When Earth's Supercontinent Pangaea Was Torn Apart 130 Million Years Ago, the Planet Warmed Up

An aerial view of the East African Rift System, the largest rift on Earth today. Brune, Nasa WorldWind

No one would have thought continents tearing themselves apart would be calm, but scientists have just uncovered evidence that the process has consequences far above the surface of the Earth as well. That's according to a paper published Monday in the journal Nature Geoscience.

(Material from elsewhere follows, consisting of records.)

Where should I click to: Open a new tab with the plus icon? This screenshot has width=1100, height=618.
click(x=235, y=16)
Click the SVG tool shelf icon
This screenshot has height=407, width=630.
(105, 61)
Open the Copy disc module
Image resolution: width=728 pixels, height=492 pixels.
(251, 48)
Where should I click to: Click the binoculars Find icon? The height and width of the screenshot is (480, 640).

In the paper, a team of German and Australian scientists tallied up how much land was being torn apart over time and compare the extent of this activity, called rifting, to carbon dioxide levels in the atmosphere. They found that it makes a much larger carbon contribution than scientists had previously expected, especially compared with a showier source of carbon from plate movements, at volcanoes.

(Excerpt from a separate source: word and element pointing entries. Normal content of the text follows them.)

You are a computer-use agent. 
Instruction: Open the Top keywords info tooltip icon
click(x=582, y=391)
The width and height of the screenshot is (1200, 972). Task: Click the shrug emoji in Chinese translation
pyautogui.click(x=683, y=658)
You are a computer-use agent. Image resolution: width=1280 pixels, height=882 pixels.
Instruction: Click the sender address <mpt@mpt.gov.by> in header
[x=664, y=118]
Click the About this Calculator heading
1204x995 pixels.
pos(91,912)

While we tend to be focused on the carbon cycle of compounds moving between the atmosphere, the ocean and the upper layers of the Earth's surface, there's a whole lot more carbon that is typically locked safely away in the heart of the planet. But as continents literally tear themselves apart, they can free some of this carbon, leading to a spike in global levels.

"Rift systems develop by tectonic stretching of the continental crust, which may lead to breakup of entire plates," lead author Sascha Brune, a geoscientist at the GFZ German Research Centre for Geosciences, said in a press release.

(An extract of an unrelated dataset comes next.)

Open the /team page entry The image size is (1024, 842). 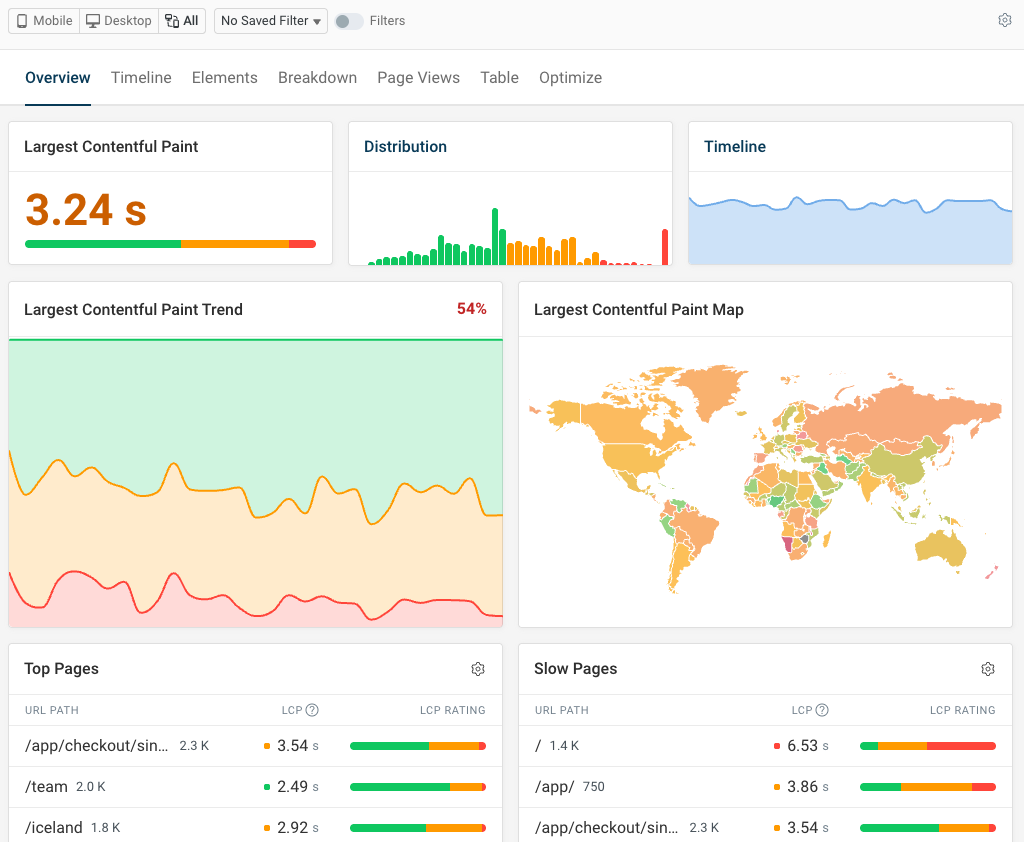pyautogui.click(x=47, y=787)
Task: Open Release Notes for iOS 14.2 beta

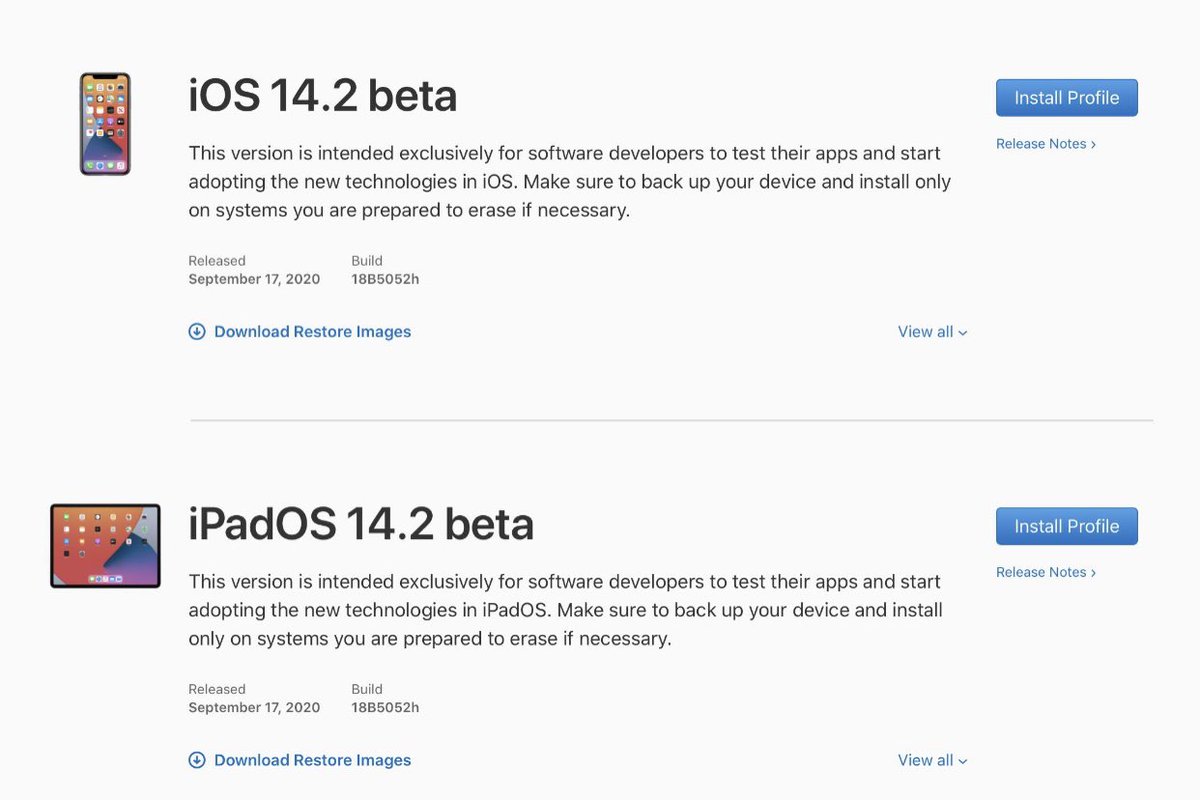Action: coord(1045,143)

Right now, the largest such rift system is in East Africa, where the Earth is tearing apart over a network of almost 4,000 miles. That sounds dramatic, but it's small potatoes compared with the rift activity about 130 million years ago. Then, about 25,000 miles' worth of rifts tore apart the supercontinent Pangaea, a massive breakup that included snapping India and Australia off Antarctica and other gigantic cracks spider-webbing across the planet. The scientists also looked at a second spike in rifting activity that took place about 55 million years ago.

In each case, they calculated the amount of carbon production they expected based on how quickly modern rifts produce the stuff. Then they compared those peaks with records of carbon dioxide in the atmosphere and found that the two rates matched up pretty well.

There may well be more discoveries to be made about the unexpected impact of plate tectonics, since scientists began to accept the theory only about five decades ago. That happened in spite of the theory's proposal in the 1910s, by scientist Alfred Wegener.

The authors of the new paper are quick to add that today's rift systems aren't responsible for all that much carbon dioxide production, at least not next to human activities. We can't blame today's climate change on the Earth splitting open under our feet.